A minor note: it's counterintuitive to me, but I've found that st_join(..., left = FALSE) is consistently faster for subsetting than using the geometry predicates like st_intersects directly. Here's an example building on the code above:

library(sf)
library(tidyverse)

nc <- st_read(system.file("shape/nc.shp", package="sf"))

st_filter <- function(.x, .y, f = st_intersects) {
  # Leaving the error checks out for a direct comparison in function timings
  # geoms_attr <- sapply(list(.x, .y), attr, "sf_column")
  # null_geoms <- sapply(geoms_attr, is.null)
  # if(any(null_geoms)) {
  #   stop("`st_geometry` should not be `NULL`")
  # }

  .x[f(.x, .y, sparse = FALSE), ]
}

my_line <- tibble(name = "my line", x = c(-81, -79), y = c(34.5, 37)) %>% 
  st_as_sf(coords = c("x", "y")) %>% 
  summarize() %>% 
  st_cast("LINESTRING") %>% 
  st_set_crs(4267)

suppressMessages(suppressWarnings({
  microbenchmark::microbenchmark(
    sf::st_join(x = nc, y = my_line, 
                join = sf::st_intersects, left = FALSE),
    st_filter(.x = nc, .y = my_line),
    times = 100
  )
}))

Results are pretty close here on the small dataset:

Unit: milliseconds
                                                                     expr      min       lq     mean   median       uq      max neval
 sf::st_join(x = nc, y = my_line, join = sf::st_intersects, left = FALSE) 3.475222 3.555523 3.813325 3.645118 3.894801 8.765784   100
                                         st_filter(.x = nc, .y = my_line) 3.637339 3.689342 3.877169 3.722460 3.899177 9.239481   100

But the timing gap grows considerably over larger datasets -- median time is ~10% better here.

guilford_roads <- tigris::roads(state = "37", county = "081", class = "sf") %>%
  sf::st_transform(4267)

suppressMessages(suppressWarnings({
  microbenchmark::microbenchmark(
    sf::st_join(x = guilford_roads, y = my_line, 
                join = sf::st_intersects, left = FALSE),
    st_filter(.x = guilford_roads, .y = my_line),
    times = 25
  )
}))
Unit: milliseconds
                                                                                      expr      min       lq     mean  median       uq      max neval
 sf::st_join(x = guilford_roads, y = my_line, join = sf::st_intersects,      left = FALSE) 183.3485 187.7024 192.1303 190.482 197.0052 205.0862    25
                                              st_filter(.x = guilford_roads, .y = my_line) 194.5699 200.8530 207.8659 207.605 210.8725 230.3960    25

When subsetting really large sf objects like US Census Block files (~11M detailed shapes), I have found nearly 20% improvements consistently. I can't explain this behavior offhand.
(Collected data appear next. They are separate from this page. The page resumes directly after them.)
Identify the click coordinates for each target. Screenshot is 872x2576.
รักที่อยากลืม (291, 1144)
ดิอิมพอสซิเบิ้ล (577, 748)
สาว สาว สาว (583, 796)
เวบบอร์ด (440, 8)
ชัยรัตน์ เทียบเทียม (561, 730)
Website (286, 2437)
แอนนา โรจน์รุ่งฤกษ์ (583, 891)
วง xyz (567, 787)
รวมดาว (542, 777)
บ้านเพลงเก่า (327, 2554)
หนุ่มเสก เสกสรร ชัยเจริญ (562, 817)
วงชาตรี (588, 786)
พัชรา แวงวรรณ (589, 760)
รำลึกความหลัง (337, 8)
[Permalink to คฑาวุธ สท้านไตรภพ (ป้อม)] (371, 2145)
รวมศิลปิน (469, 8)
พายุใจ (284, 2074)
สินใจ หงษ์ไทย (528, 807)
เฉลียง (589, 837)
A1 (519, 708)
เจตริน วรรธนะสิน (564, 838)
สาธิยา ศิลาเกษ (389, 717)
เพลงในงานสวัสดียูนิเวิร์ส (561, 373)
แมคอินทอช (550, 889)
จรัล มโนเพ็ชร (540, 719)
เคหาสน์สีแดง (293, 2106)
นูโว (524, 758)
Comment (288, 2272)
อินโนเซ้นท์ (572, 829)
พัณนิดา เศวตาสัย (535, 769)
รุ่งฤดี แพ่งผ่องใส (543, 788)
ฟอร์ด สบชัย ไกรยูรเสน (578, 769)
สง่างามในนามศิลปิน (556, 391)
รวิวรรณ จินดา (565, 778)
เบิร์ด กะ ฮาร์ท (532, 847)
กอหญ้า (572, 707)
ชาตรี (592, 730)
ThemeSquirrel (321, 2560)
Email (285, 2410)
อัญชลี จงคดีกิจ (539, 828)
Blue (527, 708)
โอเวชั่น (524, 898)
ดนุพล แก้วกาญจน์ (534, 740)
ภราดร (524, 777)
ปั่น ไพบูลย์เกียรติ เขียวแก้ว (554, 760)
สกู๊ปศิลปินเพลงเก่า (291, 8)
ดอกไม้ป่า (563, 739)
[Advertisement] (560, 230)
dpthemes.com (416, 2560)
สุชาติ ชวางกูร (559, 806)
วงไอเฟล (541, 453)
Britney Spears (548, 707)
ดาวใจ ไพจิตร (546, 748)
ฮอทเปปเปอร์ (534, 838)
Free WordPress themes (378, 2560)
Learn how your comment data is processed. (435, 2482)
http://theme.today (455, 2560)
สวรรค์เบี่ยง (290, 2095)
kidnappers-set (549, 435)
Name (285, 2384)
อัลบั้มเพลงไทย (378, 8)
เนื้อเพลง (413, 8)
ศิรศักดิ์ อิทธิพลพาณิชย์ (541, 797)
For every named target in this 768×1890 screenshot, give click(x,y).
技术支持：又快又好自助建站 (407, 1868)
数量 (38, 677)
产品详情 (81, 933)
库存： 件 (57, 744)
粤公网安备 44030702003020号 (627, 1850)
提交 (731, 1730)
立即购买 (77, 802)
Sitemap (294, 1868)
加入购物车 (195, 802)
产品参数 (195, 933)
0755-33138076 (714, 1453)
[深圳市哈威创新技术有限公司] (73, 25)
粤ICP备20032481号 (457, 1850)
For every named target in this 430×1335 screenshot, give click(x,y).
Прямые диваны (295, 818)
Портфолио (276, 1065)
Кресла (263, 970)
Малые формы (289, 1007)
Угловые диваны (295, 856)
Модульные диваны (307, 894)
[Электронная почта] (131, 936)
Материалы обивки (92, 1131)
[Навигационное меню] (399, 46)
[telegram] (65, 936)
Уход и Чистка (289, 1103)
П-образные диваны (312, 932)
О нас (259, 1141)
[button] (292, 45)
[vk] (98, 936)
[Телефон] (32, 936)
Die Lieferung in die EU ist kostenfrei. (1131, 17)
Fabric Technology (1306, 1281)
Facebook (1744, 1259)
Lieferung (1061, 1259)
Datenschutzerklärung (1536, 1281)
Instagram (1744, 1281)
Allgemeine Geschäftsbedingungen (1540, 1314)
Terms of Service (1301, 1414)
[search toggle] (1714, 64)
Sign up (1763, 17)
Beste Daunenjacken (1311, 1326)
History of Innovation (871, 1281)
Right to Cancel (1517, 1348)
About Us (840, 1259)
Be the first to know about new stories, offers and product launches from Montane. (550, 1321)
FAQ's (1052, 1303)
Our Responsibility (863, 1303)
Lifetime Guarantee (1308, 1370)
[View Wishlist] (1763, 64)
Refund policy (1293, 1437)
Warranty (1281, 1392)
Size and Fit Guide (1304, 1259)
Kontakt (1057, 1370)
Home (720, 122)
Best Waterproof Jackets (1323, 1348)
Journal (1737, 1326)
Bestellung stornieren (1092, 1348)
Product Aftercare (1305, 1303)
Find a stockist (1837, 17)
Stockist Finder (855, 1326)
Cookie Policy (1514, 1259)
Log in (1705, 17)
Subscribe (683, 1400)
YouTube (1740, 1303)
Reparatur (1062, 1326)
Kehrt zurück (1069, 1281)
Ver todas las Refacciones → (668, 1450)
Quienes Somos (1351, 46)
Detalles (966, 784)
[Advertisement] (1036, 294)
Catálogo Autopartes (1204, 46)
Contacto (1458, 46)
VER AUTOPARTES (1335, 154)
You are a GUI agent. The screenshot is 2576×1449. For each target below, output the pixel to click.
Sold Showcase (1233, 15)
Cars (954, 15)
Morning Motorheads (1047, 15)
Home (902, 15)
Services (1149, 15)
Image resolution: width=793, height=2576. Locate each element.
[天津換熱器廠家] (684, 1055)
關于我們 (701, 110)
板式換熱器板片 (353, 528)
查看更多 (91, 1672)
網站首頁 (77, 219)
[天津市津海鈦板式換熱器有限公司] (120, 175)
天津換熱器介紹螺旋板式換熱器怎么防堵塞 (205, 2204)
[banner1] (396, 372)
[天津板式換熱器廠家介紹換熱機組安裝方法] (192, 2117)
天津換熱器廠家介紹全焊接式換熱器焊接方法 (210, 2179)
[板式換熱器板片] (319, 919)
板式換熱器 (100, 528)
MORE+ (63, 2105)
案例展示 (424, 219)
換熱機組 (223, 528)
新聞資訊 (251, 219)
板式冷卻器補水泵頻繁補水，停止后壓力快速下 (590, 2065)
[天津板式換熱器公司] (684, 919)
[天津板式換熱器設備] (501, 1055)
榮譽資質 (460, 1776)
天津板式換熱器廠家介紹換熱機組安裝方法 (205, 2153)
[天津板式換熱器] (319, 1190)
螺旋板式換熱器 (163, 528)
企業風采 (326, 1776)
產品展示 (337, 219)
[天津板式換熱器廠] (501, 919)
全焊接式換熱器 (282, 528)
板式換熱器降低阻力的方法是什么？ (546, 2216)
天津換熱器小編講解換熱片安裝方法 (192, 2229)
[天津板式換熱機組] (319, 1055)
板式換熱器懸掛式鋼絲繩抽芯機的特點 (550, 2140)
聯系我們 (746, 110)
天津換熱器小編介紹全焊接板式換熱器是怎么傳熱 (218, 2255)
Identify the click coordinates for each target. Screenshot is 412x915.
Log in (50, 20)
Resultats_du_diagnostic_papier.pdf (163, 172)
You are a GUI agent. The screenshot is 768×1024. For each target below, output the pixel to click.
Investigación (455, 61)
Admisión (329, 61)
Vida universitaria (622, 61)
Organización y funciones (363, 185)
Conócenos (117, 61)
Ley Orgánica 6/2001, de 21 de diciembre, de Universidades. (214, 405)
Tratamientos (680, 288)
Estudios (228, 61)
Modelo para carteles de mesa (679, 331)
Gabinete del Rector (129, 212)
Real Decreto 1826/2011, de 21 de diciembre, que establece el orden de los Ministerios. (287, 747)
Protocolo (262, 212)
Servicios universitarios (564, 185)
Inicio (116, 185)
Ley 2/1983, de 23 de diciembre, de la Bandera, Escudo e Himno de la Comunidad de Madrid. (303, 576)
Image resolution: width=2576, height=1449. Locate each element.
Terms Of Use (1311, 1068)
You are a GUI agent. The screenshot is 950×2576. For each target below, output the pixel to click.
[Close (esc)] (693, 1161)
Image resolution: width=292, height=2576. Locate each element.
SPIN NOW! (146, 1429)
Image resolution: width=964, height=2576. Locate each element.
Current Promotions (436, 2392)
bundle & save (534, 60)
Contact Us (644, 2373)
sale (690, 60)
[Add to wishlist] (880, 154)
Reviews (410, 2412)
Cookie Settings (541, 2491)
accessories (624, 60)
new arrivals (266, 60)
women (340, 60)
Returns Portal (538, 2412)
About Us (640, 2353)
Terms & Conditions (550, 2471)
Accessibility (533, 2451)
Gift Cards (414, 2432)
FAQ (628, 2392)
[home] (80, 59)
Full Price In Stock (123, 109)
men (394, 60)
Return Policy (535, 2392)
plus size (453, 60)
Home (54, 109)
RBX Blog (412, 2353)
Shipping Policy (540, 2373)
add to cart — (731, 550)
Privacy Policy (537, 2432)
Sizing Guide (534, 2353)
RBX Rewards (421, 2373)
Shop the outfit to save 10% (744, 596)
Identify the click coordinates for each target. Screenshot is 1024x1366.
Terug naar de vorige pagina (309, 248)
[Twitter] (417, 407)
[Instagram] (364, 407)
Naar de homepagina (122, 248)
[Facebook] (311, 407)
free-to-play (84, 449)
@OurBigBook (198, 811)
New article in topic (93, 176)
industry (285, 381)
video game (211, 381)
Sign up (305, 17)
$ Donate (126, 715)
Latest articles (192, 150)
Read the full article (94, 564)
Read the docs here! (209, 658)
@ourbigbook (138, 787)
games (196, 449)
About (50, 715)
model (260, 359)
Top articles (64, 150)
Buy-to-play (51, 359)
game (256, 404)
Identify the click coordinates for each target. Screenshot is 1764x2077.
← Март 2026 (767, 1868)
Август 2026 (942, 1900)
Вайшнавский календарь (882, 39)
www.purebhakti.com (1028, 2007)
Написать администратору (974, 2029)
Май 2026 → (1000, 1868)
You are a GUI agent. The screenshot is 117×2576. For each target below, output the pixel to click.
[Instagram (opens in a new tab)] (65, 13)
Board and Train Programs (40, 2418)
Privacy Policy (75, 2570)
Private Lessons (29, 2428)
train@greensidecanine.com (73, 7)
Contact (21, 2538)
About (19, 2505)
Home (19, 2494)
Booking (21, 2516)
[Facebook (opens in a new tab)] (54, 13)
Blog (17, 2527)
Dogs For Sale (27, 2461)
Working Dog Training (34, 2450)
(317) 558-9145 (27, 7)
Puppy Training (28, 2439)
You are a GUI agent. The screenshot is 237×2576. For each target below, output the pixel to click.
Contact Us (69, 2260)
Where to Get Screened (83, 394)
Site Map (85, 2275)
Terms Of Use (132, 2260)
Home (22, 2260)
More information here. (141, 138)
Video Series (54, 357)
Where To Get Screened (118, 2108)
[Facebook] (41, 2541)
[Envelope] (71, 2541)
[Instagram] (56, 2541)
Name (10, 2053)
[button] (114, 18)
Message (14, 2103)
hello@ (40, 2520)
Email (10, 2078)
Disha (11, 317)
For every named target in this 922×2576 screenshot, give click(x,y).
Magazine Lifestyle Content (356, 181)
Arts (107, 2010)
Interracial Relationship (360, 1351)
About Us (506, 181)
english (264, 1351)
@pasipasi123 that approach does not hold when my_line (or .y) holds more than one feature:

ml = rbind(my_line,my_line)
nc %>% st_filter(ml)
...
Simple feature collection with 16 features and 14 fields (with 8 geometries empty)
...

Two approaches currently work:

nc[ml,] # which also has an op argument to control which predicate to use

and

nc %>% filter(lengths(st_intersects(., ml)) > 0)

Am I right that your proposal is to make st_filter work like the second, but written as

nc %>% st_filter(ml)

with a parameter to control the predicate, defaulting to st_intersects?

Am I right that your proposal is to make st_filter work like the second, but written as

nc %>% st_filter(ml)

with a parameter to control the predicate, defaulting to st_intersects?

Yes, that's what I was after.

OK, that would then be

st_filter = function(.x, .y, .pred = st_intersects) {
    # check that dplyr is loaded, then
    filter(.x, lengths(.pred(.x, .y)) > 0)
}

nc %>% st_filter(ml)

@sheffe I think there is a substantial difference: when y has more than one feature, st_join may return more records than x has, filter never would do this.